Collected data.
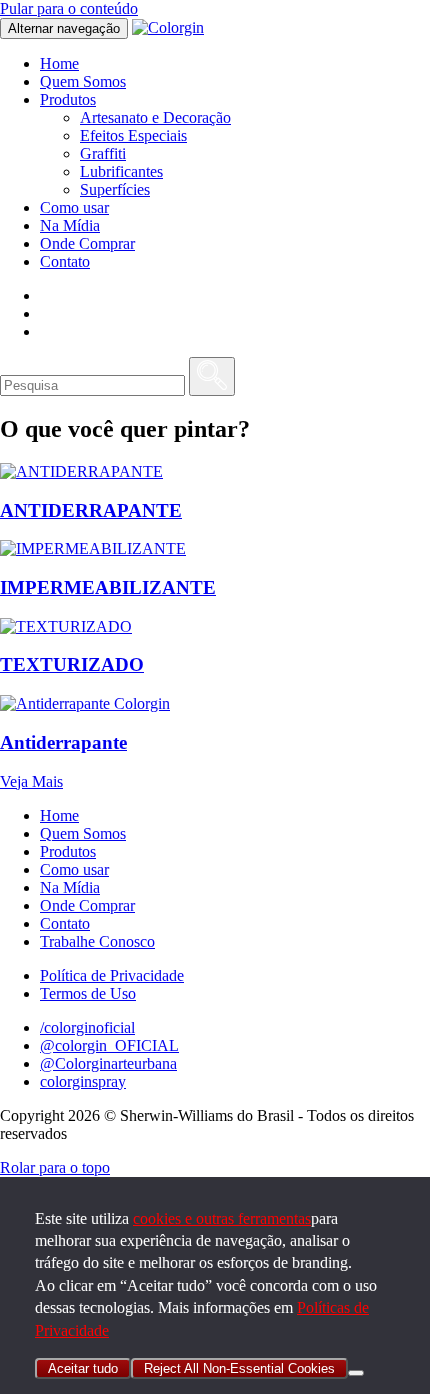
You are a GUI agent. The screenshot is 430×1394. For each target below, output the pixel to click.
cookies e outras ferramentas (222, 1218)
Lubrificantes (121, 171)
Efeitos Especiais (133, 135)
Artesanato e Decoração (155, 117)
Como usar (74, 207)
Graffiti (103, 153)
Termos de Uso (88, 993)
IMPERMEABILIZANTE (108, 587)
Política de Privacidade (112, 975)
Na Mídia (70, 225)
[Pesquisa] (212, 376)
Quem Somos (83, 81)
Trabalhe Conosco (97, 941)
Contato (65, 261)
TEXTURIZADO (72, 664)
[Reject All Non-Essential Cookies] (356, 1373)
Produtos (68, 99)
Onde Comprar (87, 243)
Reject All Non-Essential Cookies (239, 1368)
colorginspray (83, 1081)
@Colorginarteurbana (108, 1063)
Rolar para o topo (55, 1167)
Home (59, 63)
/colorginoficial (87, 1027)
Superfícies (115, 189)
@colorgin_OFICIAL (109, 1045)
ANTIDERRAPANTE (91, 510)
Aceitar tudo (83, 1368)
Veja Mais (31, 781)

Work request. Copy verbatim the span of lines that begins with the line holding "Termos de Uso (88, 993)" and ends at the last line of the records.

Solved exercise.
Termos de Uso (88, 993)
IMPERMEABILIZANTE (108, 587)
Política de Privacidade (112, 975)
Na Mídia (70, 225)
[Pesquisa] (212, 376)
Quem Somos (83, 81)
Trabalhe Conosco (97, 941)
Contato (65, 261)
TEXTURIZADO (72, 664)
[Reject All Non-Essential Cookies] (356, 1373)
Produtos (68, 99)
Onde Comprar (87, 243)
Reject All Non-Essential Cookies (239, 1368)
colorginspray (83, 1081)
@Colorginarteurbana (108, 1063)
Rolar para o topo (55, 1167)
Home (59, 63)
/colorginoficial (87, 1027)
Superfícies (115, 189)
@colorgin_OFICIAL (109, 1045)
ANTIDERRAPANTE (91, 510)
Aceitar tudo (83, 1368)
Veja Mais (31, 781)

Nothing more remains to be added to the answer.